BEGIN
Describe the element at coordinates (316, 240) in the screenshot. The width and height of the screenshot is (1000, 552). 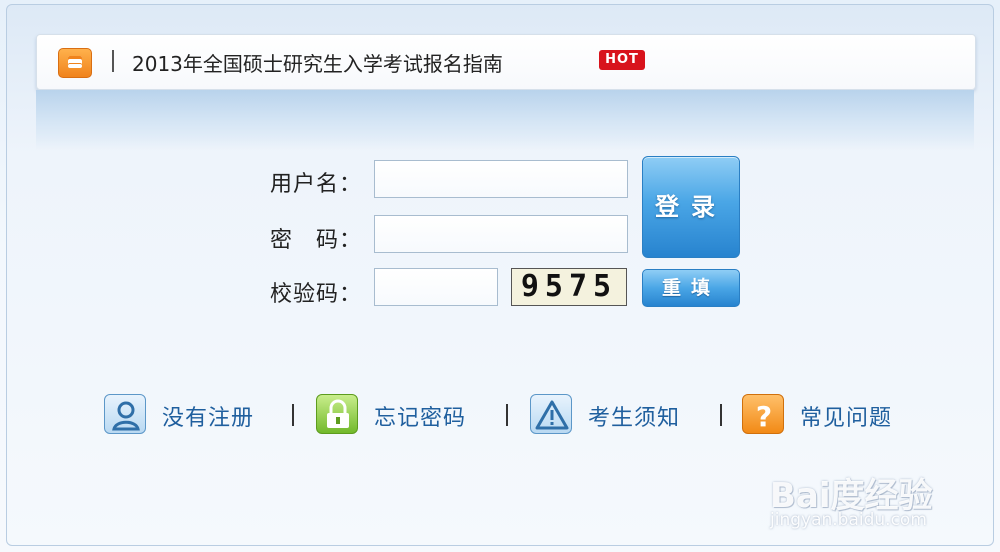
I see `password-label: 密 码：` at that location.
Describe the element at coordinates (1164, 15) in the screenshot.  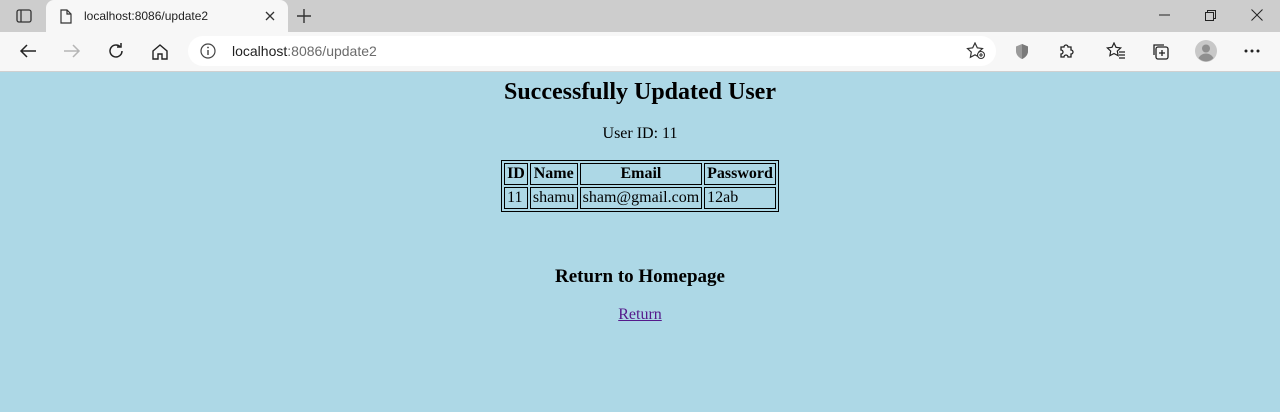
I see `minimize-icon` at that location.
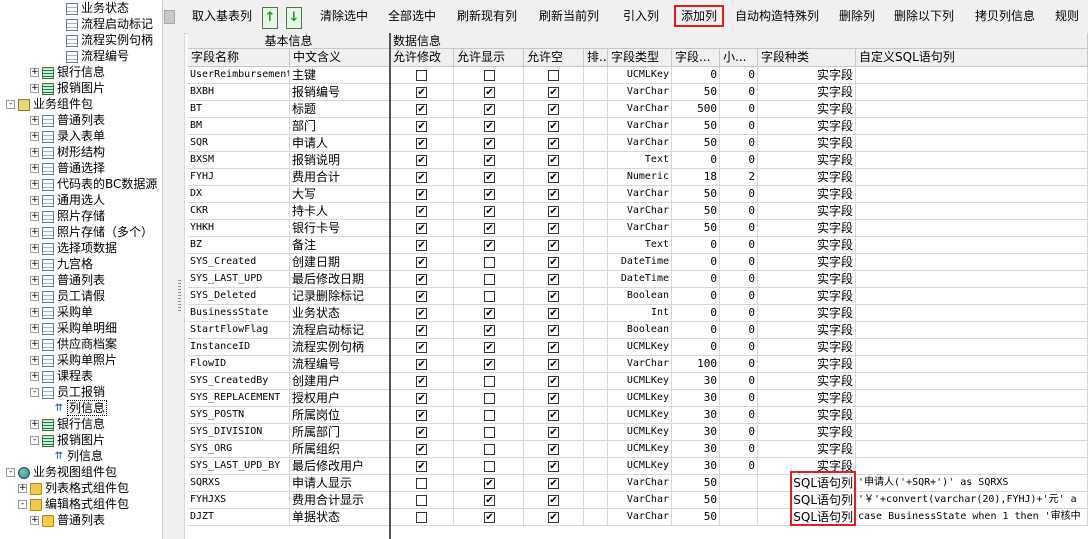  I want to click on tree-node: + 列表格式组件包, so click(74, 488).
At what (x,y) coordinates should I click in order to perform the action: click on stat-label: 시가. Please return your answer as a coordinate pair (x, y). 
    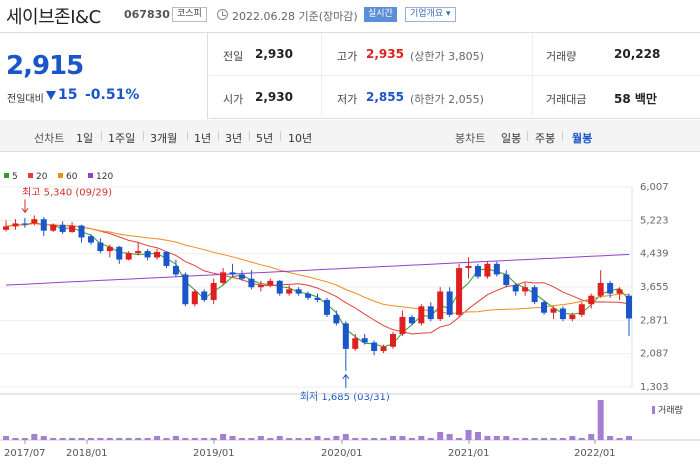
    Looking at the image, I should click on (234, 100).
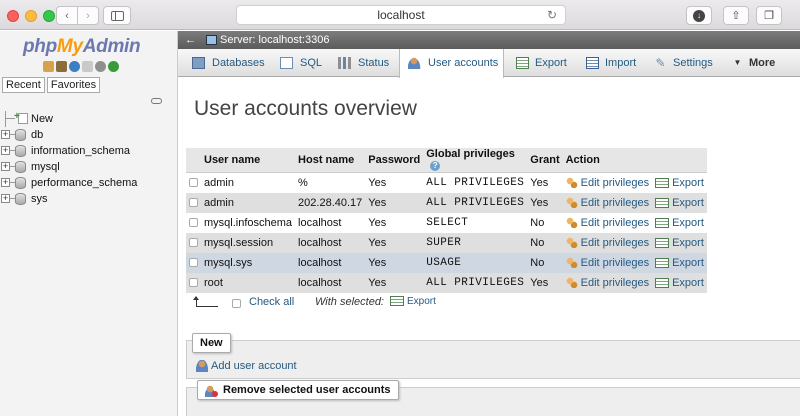 The height and width of the screenshot is (416, 800). I want to click on tree-item-new: New, so click(89, 118).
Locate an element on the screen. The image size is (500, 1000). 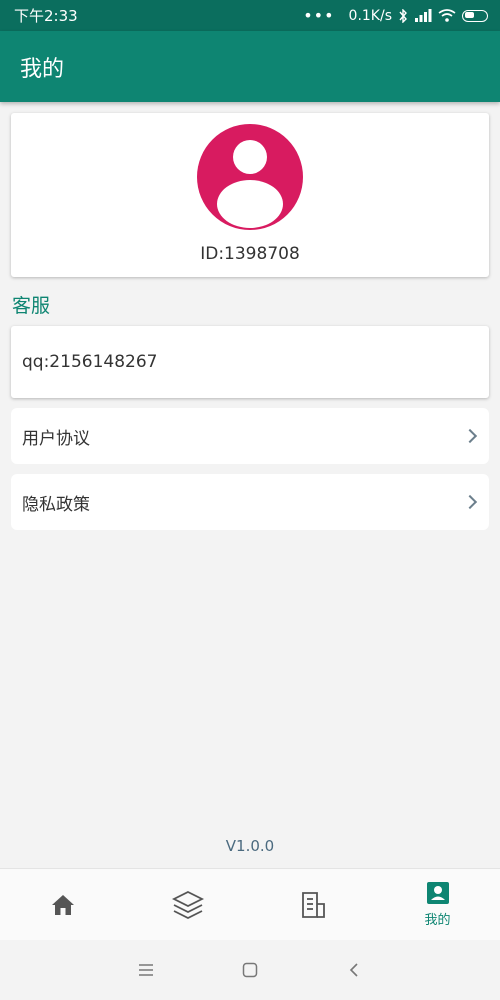
privacy-policy-item: 隐私政策 is located at coordinates (250, 502).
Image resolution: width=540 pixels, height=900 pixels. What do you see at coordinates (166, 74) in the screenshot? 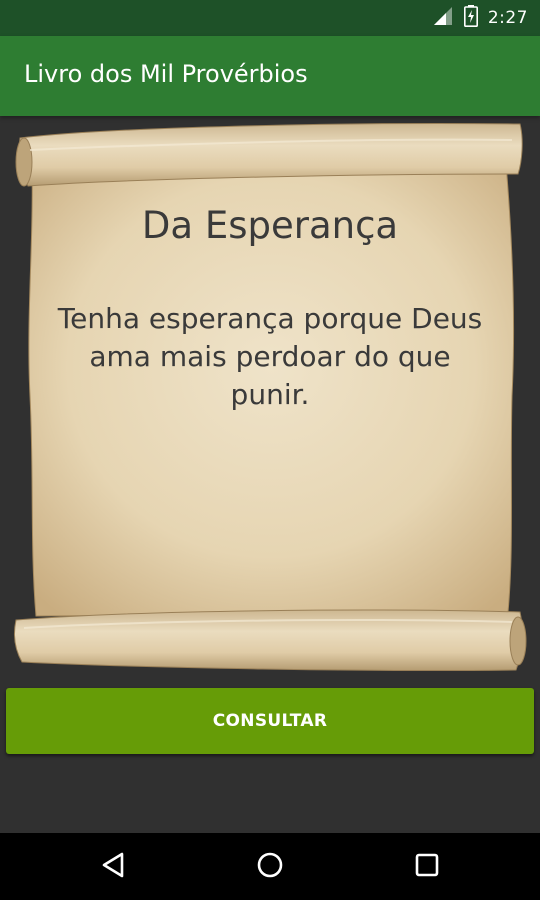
END
• Task details:
Swap "screenshot" for "screen capture" in the records, from the line with "Locate an element" up to and including the last line of the records, and give those lines again with everything else unchanged. Leave the pictures out.

• Exercise response:
Locate an element on the screen. The image size is (500, 1000). 
privacy-policy-item: 隐私政策 is located at coordinates (250, 502).
Image resolution: width=540 pixels, height=900 pixels. What do you see at coordinates (166, 74) in the screen capture? 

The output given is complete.